◆ WORK REQUEST: Go to the line that contains "Viewport: 1366px width, 896px height." and transcribe from there to the end of the entries, that line and the last one included.

◆ RECORD SET:
*** Block opens ***
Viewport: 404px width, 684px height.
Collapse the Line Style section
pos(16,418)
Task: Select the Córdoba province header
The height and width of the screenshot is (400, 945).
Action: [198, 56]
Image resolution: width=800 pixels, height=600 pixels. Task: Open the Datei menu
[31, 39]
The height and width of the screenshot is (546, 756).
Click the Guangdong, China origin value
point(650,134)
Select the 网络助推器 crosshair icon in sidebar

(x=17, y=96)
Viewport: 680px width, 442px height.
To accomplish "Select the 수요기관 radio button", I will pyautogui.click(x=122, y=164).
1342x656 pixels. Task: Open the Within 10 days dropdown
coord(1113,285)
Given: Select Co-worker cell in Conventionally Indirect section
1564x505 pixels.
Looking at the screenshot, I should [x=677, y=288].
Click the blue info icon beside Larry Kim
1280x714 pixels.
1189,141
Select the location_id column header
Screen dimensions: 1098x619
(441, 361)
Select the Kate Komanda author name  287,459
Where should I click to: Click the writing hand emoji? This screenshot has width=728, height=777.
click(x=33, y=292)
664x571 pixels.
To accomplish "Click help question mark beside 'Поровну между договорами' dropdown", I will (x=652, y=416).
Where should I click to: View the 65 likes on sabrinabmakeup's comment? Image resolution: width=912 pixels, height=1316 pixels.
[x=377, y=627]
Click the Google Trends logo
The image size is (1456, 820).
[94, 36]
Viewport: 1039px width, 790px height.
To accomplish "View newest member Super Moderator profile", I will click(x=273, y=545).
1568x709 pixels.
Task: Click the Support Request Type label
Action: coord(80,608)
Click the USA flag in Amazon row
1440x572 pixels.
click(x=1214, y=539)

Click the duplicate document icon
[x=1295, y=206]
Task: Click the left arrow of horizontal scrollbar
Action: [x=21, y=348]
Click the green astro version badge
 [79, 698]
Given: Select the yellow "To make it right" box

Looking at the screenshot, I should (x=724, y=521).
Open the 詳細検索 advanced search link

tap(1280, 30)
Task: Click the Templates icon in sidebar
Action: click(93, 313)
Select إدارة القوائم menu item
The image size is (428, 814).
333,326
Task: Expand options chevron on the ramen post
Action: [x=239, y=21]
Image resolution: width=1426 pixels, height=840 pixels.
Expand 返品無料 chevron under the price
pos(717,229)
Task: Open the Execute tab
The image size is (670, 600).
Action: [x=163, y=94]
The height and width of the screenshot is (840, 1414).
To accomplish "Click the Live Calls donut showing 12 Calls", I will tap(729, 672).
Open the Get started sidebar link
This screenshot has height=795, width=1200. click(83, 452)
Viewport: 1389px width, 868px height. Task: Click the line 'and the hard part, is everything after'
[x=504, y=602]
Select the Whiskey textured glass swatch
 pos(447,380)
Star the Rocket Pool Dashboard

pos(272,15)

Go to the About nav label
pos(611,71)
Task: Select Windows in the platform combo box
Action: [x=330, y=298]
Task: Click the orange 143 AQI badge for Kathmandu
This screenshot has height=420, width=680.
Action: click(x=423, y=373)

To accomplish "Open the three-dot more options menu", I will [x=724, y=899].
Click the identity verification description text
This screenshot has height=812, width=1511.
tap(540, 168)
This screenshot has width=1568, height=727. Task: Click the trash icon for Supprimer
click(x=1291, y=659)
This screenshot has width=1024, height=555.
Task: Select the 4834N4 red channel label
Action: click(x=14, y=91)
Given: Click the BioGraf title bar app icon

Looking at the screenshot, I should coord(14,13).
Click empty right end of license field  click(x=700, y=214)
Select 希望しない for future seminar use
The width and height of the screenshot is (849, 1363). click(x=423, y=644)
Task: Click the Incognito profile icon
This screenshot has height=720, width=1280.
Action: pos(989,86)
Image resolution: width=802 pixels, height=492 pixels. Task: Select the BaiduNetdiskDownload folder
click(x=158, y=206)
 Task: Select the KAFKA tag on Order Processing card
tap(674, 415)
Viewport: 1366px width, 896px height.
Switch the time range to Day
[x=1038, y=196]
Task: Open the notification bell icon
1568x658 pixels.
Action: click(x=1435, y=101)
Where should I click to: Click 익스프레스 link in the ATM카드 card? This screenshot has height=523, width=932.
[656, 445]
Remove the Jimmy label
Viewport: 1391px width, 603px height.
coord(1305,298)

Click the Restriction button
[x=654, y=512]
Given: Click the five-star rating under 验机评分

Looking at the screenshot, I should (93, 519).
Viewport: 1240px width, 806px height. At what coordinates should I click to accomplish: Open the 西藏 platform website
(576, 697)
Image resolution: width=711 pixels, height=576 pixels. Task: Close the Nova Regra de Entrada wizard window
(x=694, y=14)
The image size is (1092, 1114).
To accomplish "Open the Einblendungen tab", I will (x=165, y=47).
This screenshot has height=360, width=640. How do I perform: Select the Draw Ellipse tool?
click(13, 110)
*** Block closes ***
◆ YOUR SOLUTION:
Viewport: 1366px width, 896px height.
Switch the time range to Day
[x=1038, y=196]
Task: Open the notification bell icon
1568x658 pixels.
Action: click(x=1435, y=101)
Where should I click to: Click 익스프레스 link in the ATM카드 card? This screenshot has height=523, width=932.
[656, 445]
Remove the Jimmy label
Viewport: 1391px width, 603px height.
coord(1305,298)

Click the Restriction button
[x=654, y=512]
Given: Click the five-star rating under 验机评分

Looking at the screenshot, I should (93, 519).
Viewport: 1240px width, 806px height. At what coordinates should I click to accomplish: Open the 西藏 platform website
(576, 697)
Image resolution: width=711 pixels, height=576 pixels. Task: Close the Nova Regra de Entrada wizard window
(x=694, y=14)
The image size is (1092, 1114).
To accomplish "Open the Einblendungen tab", I will (x=165, y=47).
This screenshot has height=360, width=640. How do I perform: Select the Draw Ellipse tool?
click(13, 110)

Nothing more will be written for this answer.